As adults, we need seven or more hours of sleep each night for the best health and well-being. However, many people have problems sleeping — whether falling asleep, staying asleep or just simply sleeping well. And new research indicates it's a problem we may be born with.

According to the American Sleep Association, 50-70 million adults in the United States have a sleep disorder. Insomnia is the most common specific sleep disorder. In 2008, approximately 28 percent of surveyed adults in the U.S. reported frequent insufficient sleep (14 or more days in the past 30 days), which has been associated with poor general health, frequent mental and physical distress, depressive symptoms, anxiety and pain.

Not being able to sleep well can be frustrating. Different sleep issues may require different solutions, whether avoiding caffeine in the afternoon and evening, avoiding TV and computer screens at bedtime, resetting your internal clock to gradually modulate exposure to light or even resorting to sleep medications.

Living in a 24/7 society often adds to the challenge of getting enough sleep because there are more opportunities to stay awake, such as watching 24-hour cable TV, browsing the Internet, emailing friends or colleagues, or working longer shifts.

But now, researchers are exploring specific genes that may trigger the development of sleep problems as well as demonstrating a genetic link between insomnia, psychiatric disorders or physical conditions, such as Type 2 diabetes.

Studies had previously shown a heritable basis for various sleep-related traits, including insomnia, but robust genetic risk variants have just recently begun to be identified.

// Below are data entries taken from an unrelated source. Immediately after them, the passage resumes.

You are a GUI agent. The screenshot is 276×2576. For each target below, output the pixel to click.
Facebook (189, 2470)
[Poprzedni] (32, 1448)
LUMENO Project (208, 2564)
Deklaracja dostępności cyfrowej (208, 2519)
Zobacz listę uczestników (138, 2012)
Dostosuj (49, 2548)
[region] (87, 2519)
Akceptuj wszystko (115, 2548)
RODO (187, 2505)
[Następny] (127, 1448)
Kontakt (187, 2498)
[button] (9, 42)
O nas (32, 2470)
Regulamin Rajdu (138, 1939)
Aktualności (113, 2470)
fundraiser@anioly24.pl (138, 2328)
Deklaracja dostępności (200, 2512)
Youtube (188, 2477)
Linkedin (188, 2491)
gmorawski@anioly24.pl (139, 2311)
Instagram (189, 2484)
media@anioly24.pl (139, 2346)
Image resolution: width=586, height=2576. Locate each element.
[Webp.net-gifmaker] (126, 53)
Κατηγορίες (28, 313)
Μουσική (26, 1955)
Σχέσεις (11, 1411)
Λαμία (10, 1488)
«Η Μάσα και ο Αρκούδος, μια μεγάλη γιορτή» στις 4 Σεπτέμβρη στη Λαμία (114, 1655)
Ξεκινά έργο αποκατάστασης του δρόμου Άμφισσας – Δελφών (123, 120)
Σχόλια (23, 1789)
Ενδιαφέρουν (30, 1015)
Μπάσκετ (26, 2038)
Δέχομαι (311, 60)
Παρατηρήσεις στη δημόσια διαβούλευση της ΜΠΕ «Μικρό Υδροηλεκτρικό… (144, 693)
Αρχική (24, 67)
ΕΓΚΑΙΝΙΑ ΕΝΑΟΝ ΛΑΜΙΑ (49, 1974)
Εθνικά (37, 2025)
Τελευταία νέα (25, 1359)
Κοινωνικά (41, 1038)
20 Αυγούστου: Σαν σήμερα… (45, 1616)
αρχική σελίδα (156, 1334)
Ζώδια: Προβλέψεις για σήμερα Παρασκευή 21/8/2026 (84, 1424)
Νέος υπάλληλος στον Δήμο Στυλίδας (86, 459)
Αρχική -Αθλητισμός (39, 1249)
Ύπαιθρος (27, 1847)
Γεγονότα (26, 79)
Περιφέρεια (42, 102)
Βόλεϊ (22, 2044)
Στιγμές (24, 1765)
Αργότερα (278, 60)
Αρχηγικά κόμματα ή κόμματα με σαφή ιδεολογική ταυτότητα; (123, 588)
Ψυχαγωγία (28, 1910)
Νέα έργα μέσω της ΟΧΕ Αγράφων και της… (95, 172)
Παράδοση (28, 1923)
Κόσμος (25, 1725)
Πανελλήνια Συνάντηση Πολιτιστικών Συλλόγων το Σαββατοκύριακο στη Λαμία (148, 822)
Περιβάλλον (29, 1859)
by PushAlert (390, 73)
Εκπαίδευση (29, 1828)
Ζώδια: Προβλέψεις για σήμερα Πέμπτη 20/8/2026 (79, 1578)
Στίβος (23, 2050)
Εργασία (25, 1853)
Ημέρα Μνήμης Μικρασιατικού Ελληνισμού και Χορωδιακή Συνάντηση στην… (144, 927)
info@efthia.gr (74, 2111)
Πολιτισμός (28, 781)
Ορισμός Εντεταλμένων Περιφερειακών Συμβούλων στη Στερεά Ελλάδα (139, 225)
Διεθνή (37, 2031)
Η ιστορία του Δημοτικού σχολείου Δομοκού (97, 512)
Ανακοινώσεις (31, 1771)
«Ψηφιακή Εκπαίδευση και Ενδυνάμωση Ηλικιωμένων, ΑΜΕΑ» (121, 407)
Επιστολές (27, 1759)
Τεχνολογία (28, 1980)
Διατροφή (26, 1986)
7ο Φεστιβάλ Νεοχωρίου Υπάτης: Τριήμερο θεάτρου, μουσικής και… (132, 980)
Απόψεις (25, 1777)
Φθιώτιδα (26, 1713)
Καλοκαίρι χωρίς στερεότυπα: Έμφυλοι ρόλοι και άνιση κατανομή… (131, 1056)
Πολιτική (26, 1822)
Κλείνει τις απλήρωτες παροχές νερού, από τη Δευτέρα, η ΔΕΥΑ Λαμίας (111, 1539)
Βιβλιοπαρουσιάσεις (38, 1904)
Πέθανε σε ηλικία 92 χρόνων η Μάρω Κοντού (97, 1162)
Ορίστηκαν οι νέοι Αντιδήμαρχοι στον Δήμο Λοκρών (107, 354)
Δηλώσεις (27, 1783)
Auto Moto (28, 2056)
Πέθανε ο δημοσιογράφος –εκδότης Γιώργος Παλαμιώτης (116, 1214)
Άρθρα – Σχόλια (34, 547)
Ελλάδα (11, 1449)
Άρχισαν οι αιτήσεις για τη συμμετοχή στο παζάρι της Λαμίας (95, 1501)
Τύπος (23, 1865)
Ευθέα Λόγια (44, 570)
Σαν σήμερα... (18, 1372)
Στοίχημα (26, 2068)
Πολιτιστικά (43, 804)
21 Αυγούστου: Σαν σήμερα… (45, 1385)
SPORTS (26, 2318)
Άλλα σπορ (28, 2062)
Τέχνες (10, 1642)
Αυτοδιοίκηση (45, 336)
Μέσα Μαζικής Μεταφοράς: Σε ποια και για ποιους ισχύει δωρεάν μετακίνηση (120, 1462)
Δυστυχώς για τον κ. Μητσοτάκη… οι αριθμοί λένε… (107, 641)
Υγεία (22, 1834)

In a new study, Murray Stein M.D., MPH, FRCPC, of the University of California San Diego and the VA San Diego Healthcare System, and his colleagues conducted genome-wide association studies (GWAS) of soldiers in the Army Study To Assess Risk and Resilience in Servicemembers (STARRS).

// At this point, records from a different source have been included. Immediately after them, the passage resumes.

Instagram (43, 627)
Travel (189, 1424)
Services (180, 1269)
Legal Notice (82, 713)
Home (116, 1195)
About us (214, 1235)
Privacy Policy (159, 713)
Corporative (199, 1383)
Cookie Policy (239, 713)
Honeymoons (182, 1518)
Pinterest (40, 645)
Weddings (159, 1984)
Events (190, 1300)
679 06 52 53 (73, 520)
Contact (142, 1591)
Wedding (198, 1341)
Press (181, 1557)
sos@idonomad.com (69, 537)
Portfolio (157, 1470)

GWAS were carried out separately for each ancestral group (European, African, Latino) using logistic regression for each of the STARRS component studies (including 3,237 cases and 14,414 controls), and then meta-analysis was conducted across studies and ancestral groups. Data from soldiers of European, African and Latino descent were grouped separately as part of efforts to identify the influence of specific ancestral lineages.

A meta-analysis including three ancestral groups and three study cohorts revealed a genome-wide significant locus and a genome-wide significant gene-based association in Europeans. Polygenic risk for sleeplessness/insomnia severity in the UK Biobank was significantly positively associated with likelihood of insomnia disorder in STARRS.

The study confirms that insomnia has a partially heritable basis. The researchers also found a strong genetic link between insomnia and Type 2 diabetes among participants of European descent and noted a genetic tie between sleeplessness and major depression, all of which could be critical for the development of new treatments.